The first TMC207-C208 study was a placebo-controlled, double-blind, randomised trial. It was conducted in newly diagnosed patients with MDR-TB. The patients were randomly treated with Sirturo and other drugs, or placebo plus other drugs. The other drugs used in the clinical study included ethionamide, kanamycin, pyrazinamide, ofloxacin, and cycloserine / terizidone.
Sirturo was administered to the patients in a 40mg once-daily dose for the first two weeks and a 200mg dose three times a week for the following 22 weeks. The study was further continued for up to 72 weeks. The primary endpoint of the study included finding the time to sputum culture conversion (SCC).
The study’s results demonstrated that the patients who were treated with Sirturo had decreased time to culture conversion. The Sirturo-administered patients also improved culture conversion rates, when compared to the placebo group, at week 24. The average time to SCC in Sirturo-administered patients was 83 days, while it was 125 days in placebo group patients.

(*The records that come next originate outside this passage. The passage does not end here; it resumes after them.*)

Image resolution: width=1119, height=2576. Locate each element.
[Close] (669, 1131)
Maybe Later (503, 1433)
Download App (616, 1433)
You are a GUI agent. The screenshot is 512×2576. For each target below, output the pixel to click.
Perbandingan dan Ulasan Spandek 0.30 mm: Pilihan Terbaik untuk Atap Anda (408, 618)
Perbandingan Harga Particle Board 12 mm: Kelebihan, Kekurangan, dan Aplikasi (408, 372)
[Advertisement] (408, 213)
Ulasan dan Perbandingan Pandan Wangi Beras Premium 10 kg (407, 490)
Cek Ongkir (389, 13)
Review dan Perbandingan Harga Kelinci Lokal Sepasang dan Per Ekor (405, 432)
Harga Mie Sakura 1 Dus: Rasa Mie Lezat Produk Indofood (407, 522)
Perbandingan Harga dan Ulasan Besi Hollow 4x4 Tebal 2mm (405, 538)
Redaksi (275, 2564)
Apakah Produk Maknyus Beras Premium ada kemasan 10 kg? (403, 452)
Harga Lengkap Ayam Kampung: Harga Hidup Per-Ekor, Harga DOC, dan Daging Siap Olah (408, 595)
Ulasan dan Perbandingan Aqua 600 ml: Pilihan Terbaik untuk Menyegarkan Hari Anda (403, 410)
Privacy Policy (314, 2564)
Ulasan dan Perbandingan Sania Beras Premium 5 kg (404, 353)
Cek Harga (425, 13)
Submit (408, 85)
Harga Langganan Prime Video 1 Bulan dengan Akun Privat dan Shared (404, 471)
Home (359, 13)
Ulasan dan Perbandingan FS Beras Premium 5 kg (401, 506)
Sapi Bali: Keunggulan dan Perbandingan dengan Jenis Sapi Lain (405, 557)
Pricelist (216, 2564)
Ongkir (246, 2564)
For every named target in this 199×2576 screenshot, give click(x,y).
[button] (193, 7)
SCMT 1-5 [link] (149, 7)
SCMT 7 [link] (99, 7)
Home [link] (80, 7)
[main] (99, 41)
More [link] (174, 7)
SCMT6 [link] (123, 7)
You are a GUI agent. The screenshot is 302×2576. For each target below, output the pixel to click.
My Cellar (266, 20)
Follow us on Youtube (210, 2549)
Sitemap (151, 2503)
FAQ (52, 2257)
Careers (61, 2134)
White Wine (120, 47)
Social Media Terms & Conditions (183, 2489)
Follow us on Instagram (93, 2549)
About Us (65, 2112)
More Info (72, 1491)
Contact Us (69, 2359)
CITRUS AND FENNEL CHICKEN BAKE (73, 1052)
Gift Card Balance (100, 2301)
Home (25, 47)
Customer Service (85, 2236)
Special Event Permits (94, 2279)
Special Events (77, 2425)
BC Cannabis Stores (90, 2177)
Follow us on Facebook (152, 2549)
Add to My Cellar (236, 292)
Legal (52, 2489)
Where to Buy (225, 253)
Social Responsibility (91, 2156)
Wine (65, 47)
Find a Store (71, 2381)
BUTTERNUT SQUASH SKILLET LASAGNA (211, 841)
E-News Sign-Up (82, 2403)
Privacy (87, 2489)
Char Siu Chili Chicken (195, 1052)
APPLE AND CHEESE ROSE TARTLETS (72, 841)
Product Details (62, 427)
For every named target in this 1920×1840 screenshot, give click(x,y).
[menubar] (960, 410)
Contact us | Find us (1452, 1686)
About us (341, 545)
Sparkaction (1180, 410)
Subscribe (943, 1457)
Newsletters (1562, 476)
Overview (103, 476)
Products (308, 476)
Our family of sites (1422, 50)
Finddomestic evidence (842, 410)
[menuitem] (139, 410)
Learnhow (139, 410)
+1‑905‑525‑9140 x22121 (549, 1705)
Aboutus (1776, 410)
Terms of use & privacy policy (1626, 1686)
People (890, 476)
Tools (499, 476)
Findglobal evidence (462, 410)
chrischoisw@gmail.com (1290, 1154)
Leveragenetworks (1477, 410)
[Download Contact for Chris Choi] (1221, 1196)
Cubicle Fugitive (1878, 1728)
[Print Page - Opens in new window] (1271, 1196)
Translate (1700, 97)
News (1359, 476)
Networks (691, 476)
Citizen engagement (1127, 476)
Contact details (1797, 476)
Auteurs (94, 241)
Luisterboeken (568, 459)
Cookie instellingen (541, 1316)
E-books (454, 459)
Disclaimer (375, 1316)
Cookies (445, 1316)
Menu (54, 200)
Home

The culture conversation success in Sirturo treatment group was 77.6% after 24 weeks of the study, while the success rate in placebo group was 57.6%. Treatment failure occurred in 22.4% of the patients in the Sirturo group whereas it was 42.4% in the placebo group.
The culture conversation success after 72 weeks of the study was about 70.1% in Sirturo-administered patients, while in the placebo group it was 56.1%. 29.9% patients in the Sirturo-administered group experienced treatment failure, while in placebo group it was 43.9%.
The second TMC207-C208 study was a randomised and placebo-controlled clinical trial, which was designed on similar lines to the TMC207-C208 study one. The patients in study two were treated for eight weeks. They were randomised to be administered with either Sirturo or placebo. Sirturo was administered randomly in 21 patients, while placebo treatment was given to 23 patients.
The results of study two showed that the patients treated with Sirturo had a decreased time to culture conversion at week eight. The patients treated with Sirturo also improved culture conversion rates when compared to the placebo. The average time to SCC in Sirturo group patients was 57 days.
The common side effects identified in both the clinical studies included nausea, joint pain and headache.
Janssen plans to initiate Phase III clinical trials on Sirturo in the first quarter of 2013. The Phase III trial will compare Sirturo with placebo in a nine-month clinical study.